>> start Dataset

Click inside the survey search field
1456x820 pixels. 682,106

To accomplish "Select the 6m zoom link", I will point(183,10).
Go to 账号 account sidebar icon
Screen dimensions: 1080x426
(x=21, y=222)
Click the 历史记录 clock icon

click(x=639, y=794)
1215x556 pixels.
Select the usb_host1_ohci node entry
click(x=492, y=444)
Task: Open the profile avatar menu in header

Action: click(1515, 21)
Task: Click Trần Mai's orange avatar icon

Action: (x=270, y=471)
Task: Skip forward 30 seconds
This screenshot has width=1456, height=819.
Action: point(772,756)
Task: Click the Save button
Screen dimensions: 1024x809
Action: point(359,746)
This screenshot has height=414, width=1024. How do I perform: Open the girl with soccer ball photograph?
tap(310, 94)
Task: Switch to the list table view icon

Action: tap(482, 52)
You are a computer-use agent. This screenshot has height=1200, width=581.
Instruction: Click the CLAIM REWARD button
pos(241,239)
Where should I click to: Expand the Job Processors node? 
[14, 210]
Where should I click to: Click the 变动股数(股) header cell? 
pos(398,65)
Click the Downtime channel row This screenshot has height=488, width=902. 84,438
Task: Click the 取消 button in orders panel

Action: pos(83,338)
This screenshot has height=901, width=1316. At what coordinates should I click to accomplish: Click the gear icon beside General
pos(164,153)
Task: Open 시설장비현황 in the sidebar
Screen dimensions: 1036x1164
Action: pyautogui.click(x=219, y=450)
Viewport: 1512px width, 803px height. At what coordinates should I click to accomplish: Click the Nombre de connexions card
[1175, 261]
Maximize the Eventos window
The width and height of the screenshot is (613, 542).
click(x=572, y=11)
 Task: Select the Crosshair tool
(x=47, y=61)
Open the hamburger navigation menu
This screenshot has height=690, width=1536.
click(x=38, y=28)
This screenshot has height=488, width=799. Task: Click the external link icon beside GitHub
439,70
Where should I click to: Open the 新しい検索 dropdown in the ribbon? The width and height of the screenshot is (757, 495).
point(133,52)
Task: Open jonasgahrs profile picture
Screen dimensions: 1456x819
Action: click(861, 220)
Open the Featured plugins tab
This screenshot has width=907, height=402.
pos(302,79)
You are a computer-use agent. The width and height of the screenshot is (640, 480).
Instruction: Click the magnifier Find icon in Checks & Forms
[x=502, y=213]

>> end Dataset

- What you have to do
Number every line of the records above as a list, leaving out the blank lines.

- Finished answer
1. Click inside the survey search field
2. 1456x820 pixels. 682,106
3. To accomplish "Select the 6m zoom link", I will point(183,10).
4. Go to 账号 account sidebar icon
5. Screen dimensions: 1080x426
6. (x=21, y=222)
7. Click the 历史记录 clock icon
8. click(x=639, y=794)
9. 1215x556 pixels.
10. Select the usb_host1_ohci node entry
11. click(x=492, y=444)
12. Task: Open the profile avatar menu in header
13. Action: click(1515, 21)
14. Task: Click Trần Mai's orange avatar icon
15. Action: (x=270, y=471)
16. Task: Skip forward 30 seconds
17. This screenshot has width=1456, height=819.
18. Action: point(772,756)
19. Task: Click the Save button
20. Screen dimensions: 1024x809
21. Action: point(359,746)
22. This screenshot has height=414, width=1024. How do I perform: Open the girl with soccer ball photograph?
23. tap(310, 94)
24. Task: Switch to the list table view icon
25. Action: tap(482, 52)
26. You are a computer-use agent. This screenshot has height=1200, width=581.
27. Instruction: Click the CLAIM REWARD button
28. pos(241,239)
29. Where should I click to: Expand the Job Processors node? 
30. [14, 210]
31. Where should I click to: Click the 变动股数(股) header cell? 
32. pos(398,65)
33. Click the Downtime channel row This screenshot has height=488, width=902. 84,438
34. Task: Click the 取消 button in orders panel
35. Action: pos(83,338)
36. This screenshot has height=901, width=1316. At what coordinates should I click to accomplish: Click the gear icon beside General
37. pos(164,153)
38. Task: Open 시설장비현황 in the sidebar
39. Screen dimensions: 1036x1164
40. Action: pyautogui.click(x=219, y=450)
41. Viewport: 1512px width, 803px height. At what coordinates should I click to accomplish: Click the Nombre de connexions card
42. [1175, 261]
43. Maximize the Eventos window
44. The width and height of the screenshot is (613, 542).
45. click(x=572, y=11)
46.  Task: Select the Crosshair tool
47. (x=47, y=61)
48. Open the hamburger navigation menu
49. This screenshot has height=690, width=1536.
50. click(x=38, y=28)
51. This screenshot has height=488, width=799. Task: Click the external link icon beside GitHub
52. 439,70
53. Where should I click to: Open the 新しい検索 dropdown in the ribbon? The width and height of the screenshot is (757, 495).
54. point(133,52)
55. Task: Open jonasgahrs profile picture
56. Screen dimensions: 1456x819
57. Action: click(861, 220)
58. Open the Featured plugins tab
59. This screenshot has width=907, height=402.
60. pos(302,79)
61. You are a computer-use agent. The width and height of the screenshot is (640, 480).
62. Instruction: Click the magnifier Find icon in Checks & Forms
63. [x=502, y=213]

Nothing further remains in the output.